# Ignitor replacement



## angus_guy (Sep 17, 2010)

Just stumbled on this forum, very pleased to have found it as there seems to be a wealth of information here.
Wondering if someone could point me in the right direction.  I currently have an ECO45 by drolet.  It's a pellet stove, the ignitor is 
no longer getting hot.  I'm trying to find a relatively cheap place to source a new one?

Thanks


----------



## woodsman23 (Sep 17, 2010)

E-bay?


----------



## smwilliamson (Sep 17, 2010)

Pull it out and look for a stamp on the metal, I need watts, width diameter and length. A picture would be nice too. Start your search on the internet if you'd like, they are called heater cartridges. I should be able to source one for you for $25 USD


----------



## angus_guy (Sep 18, 2010)

Hi there.

I know it's a 300 watt unit.
The part number from the mfg is 44030.

Once I get it out, I will post everything on it.
Thanks


----------



## angus_guy (Sep 18, 2010)

Ok, here it is...

G 06 24
HDC16484
120V 300w
U.S.A. WOOD DALE

Will not allow me to attach photo's.

ERROR Message: Images must not exceed a width of 1200 pixels by 1200 pixels.

Not sure how to get them to post.


----------



## jtakeman (Sep 18, 2010)

Angus Guy said:
			
		

> Ok, here it is...
> 
> G 06 24
> HDC16484
> ...



You need to resize the image to 1200 pixels by 1200 pixels.

At the top of the forum webmaster has a how to section for preparing pictures for the web.


----------



## smwilliamson (Sep 19, 2010)

email the pic to me and I'll post it. I need length and diameter pls.
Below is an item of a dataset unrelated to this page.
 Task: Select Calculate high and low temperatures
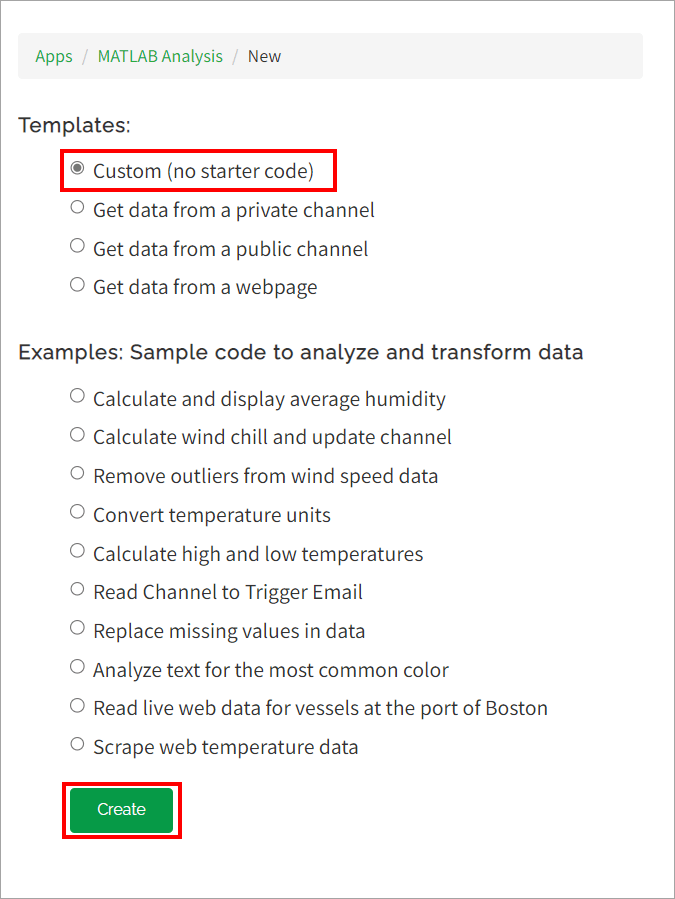[x=78, y=552]
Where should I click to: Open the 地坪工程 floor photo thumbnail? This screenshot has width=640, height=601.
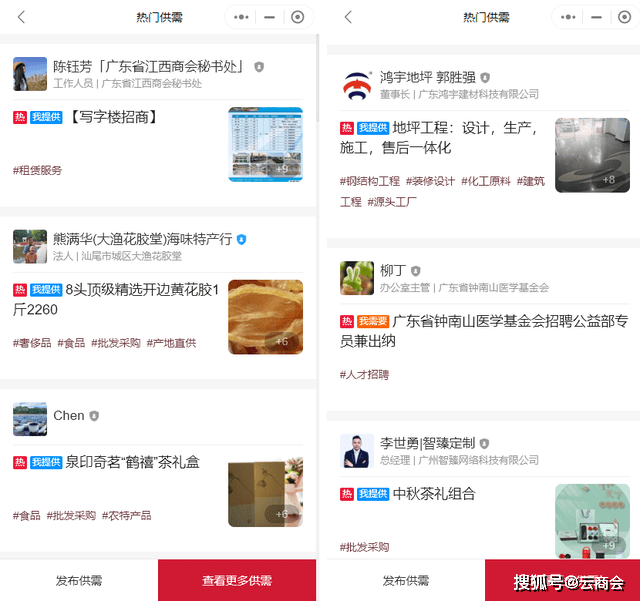pyautogui.click(x=592, y=155)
I'm thinking it's Grainger part# 4NJG6, 3/8" x 5" 300w 120v, $23.05


----------



## angus_guy (Sep 19, 2010)

Here are the pics...

Not only am I getting help with the stove, but can manipulate pictures now!

Thanks


----------



## angus_guy (Sep 19, 2010)

Just looked at the grainger site, looks similar except for the threaded end.
I looked at my ignitor, does not look like I can remove the threaded piece?
Seems like it's 1 piece.

Thanks


----------



## smwilliamson (Sep 20, 2010)

You need a hex MNPT: http://www.grainger.com/Grainger/EATON-AEROQUIP-Hydraulic-Hose-Adapter-2F439?Pid=search

You can secure it with a ferrule.: http://www.grainger.com/Grainger/PARKER-Back-Ferrule-1PZH2?Pid=search

Complete set up for under $30.00

Dealer retail: $112.50

SAME EXACT THING.


----------



## brooksdm (Sep 21, 2010)

If you use this method of replacing the ignitor, please let us know the results.  As an owner of an early production Osburn (the US version of a Drolet) stove I am concerned about getting replacement ignitors in the future since they changed the design of them.  Last year I had to wait two weeks to get a screw-in ignitor.


----------



## smwilliamson (Sep 21, 2010)

Two weeks?...that's not bad.


----------



## angus_guy (Sep 21, 2010)

Will update the post as soon as I am able to purchase the parts.
Tried ordering from the us, but referred me to ackland-grainger here in canada.
Waiting for them to get back to me.
Thanks again for all the help, greatly appreciated.


----------



## BJN644 (Sep 22, 2010)

smwilliamson said:
			
		

> email the pic to me and I'll post it. I need length and diameter pls. I'm thinking it's Grainger part# 4NJG6, 3/8" x 5" 300w 120v, $23.05



Great info ! any idea what the Grainger # is for a Harman P43 ? at that price I'd buy one just to keep on hand.


----------



## smwilliamson (Sep 23, 2010)

BJN644 said:
			
		

> smwilliamson said:
> 
> 
> 
> ...



Harman uses a customized air flow heater. (cartridge heater with steel fins applied.). I can get them somewhat cheap if I order 48 peices from TEMPCO.


----------



## sidewinder (Sep 23, 2010)

I was told to find out what the wattage was on existing one and go with a higher rated ignitor, I went to use my St croix hastings sure as all the other years I need another. This will be my 4th ignitor in 4 years any ideas for a suitable replacement?


----------



## smwilliamson (Sep 23, 2010)

Are you using a thermostat?


----------



## sidewinder (Sep 23, 2010)

smwilliamson said:
			
		

> Are you using a thermostat?



Yes I am using a T-stat


----------



## smwilliamson (Sep 23, 2010)

sidewinder said:
			
		

> smwilliamson said:
> 
> 
> 
> ...


Do you have it set to cycle on/off or high/low? You may be over cycling the heater cartridge. Try using the high/low setting if you aren't already. You can however obtain igniters for st croix pretty cheap as they are not modified in any way. How many inches long is the hastings igniter. I believe. It to be 5" and about 400 watts. Send me the dimensions and ill post back a replacement fir about $23


----------



## sidewinder (Sep 23, 2010)

It cycles on/off I'm not sure you can cycle low to high when its on a T-stat or I have never done this. Thanks I'll get the size and let you know.


----------



## angus_guy (Sep 27, 2010)

Apparently the store here is not able to sell me the heater cartridge.
It's not csa approved.

Crap.

Are there other suppliers that I can try and mail order from the us?

Thanks


----------



## Wi Thundercat (Sep 27, 2010)

sidewinder said:
			
		

> It cycles on/off I'm not sure you can cycle low to high when its on a T-stat or I have never done this. Thanks I'll get the size and let you know.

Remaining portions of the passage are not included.